The first thing that I needed was a web server, so I downloaded Apache. Installing Apache is straightforward, enough people have wandered through that path so that all of the hard questions have already been answered. To be honest, reading the material brings on a certain amount of paranoia that evil hackers are just waiting for my machine to be on the Internet so that they can exploit some security loophole that nobody is aware of.

Next up, MovableType requires a back end database to store posting and user information. MovableType states in their documentation that the default installation points to a database that is not sufficient for the task at hand. They suggest either MySQL or Postgres. I have a PC, so I chose MySql.

Installation of MySql was pretty straightforward also. Again, enough people have wandered through so that most of the installation problems have already been solved.

As an aside, both Apache and MySql installed themselves deep within the bowels of the machine. At first glance, it's not quite obvious that they should both start up when the machine is booted, but they do.

So installation of Apache and MySql takes a few hours, a little bit of time to download and a few hours to read and get the bejeebers scared out of you with what could go wrong, installation, and then a little bit of bug stomping and configuration to bring everything up to speed.

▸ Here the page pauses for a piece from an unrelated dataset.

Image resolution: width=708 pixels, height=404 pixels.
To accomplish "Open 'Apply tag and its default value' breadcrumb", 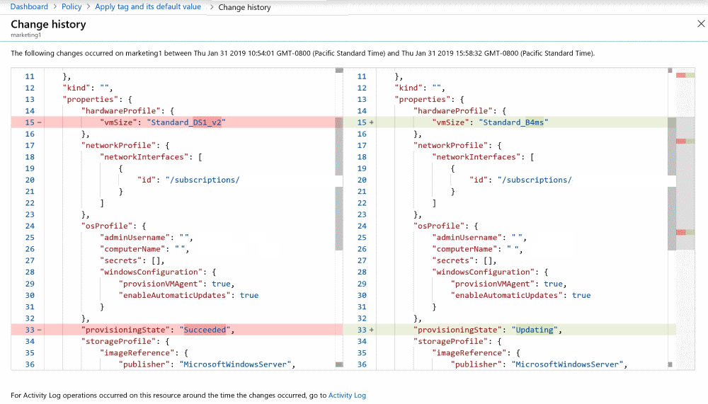I will (x=148, y=7).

That brought me to what I thought would be the simple part: Installing MovableType. I've had little exposure to Perl, so I was a little behind on how to install this bad boy. There are several 'tricks' that you need to know. To the experienced, installation should be painless. To this newbie, it was a very long several hours.

To me, this is a typical 'open source' deal; There are literally hundreds of files, somehow all interrelated but without a road map. It just makes me shudder that people think that this approach to software design is a good idea. However, I'll note that the documentation to MovableType is better than most, at least they give people a chance.

Once I got the weblogs up and running, made the obligatory first test post, etc, I started to play around with the configuration files and style sheets. Let's just say that it's pretty easy to make a weblog unpublishing system. It appears that you have to have a pretty steady and experienced hand to run that bad boy, as well as a good overall knowledge of the system as a whole. I can see now why quite a few graphic/support companies have sprouted up to serve the weblog community.

At this point, I'll say that I'm not an expert on weblogs and their technology. However, I think I have a pretty good handle on the overall weblog experience.